# Problem statement
The required output is the exact text of the lines from the line containing "Run the main" through the final line below, inclusive, without pictures.

== Segment start ==

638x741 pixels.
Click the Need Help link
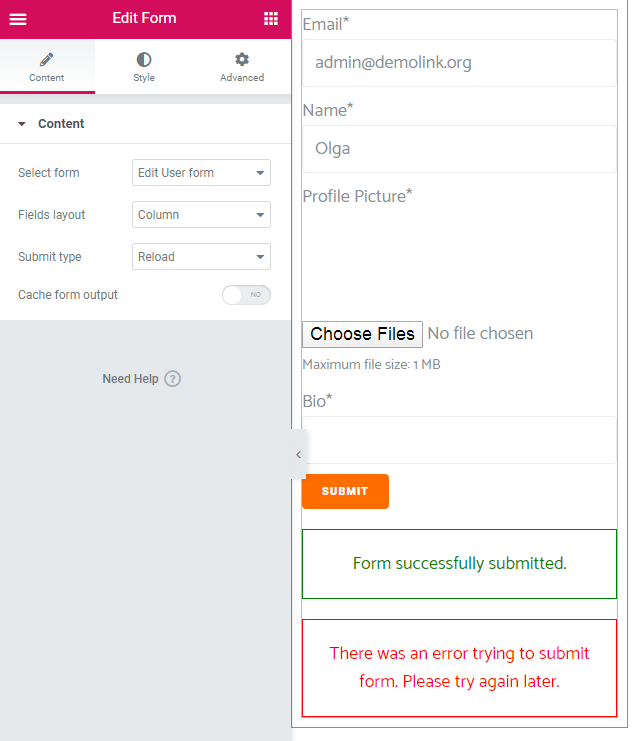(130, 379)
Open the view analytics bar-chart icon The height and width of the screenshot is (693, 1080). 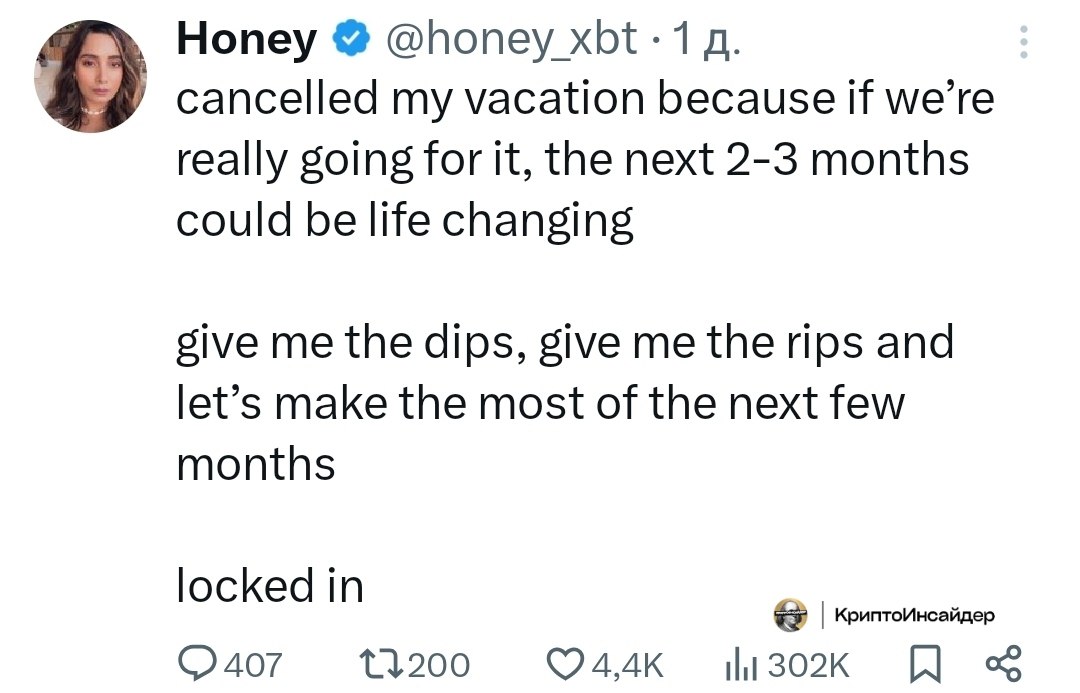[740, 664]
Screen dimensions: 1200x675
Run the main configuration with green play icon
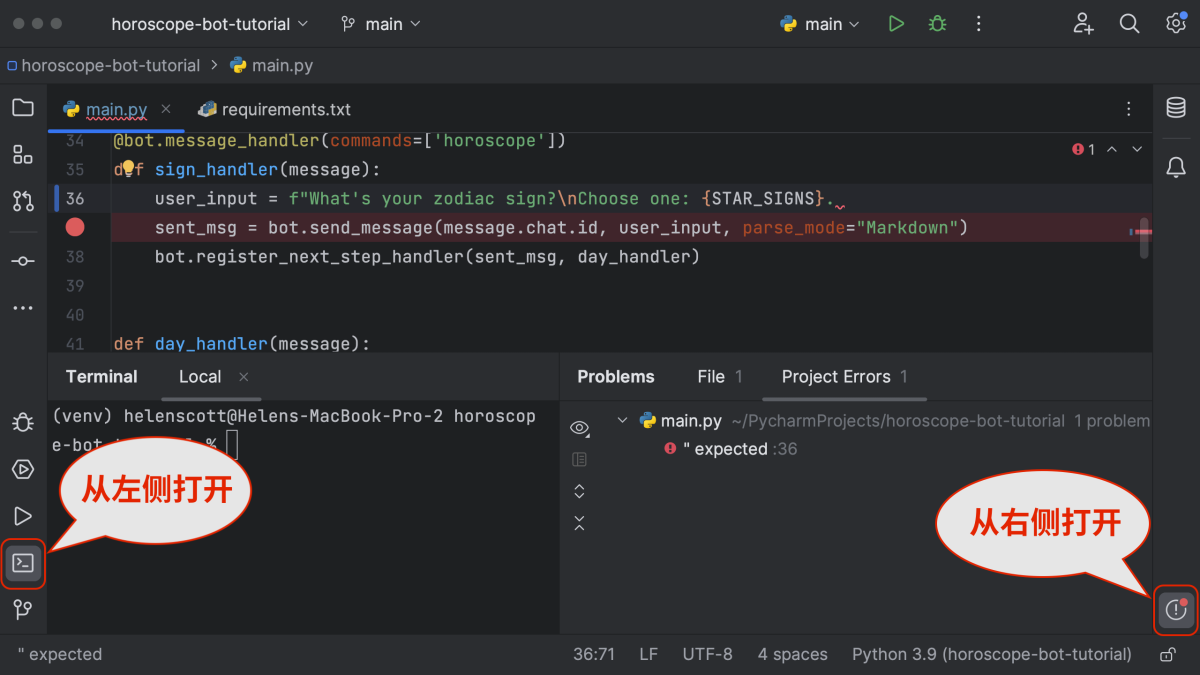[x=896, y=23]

== Segment end ==

# Answer section
Run the main configuration with green play icon
[x=896, y=23]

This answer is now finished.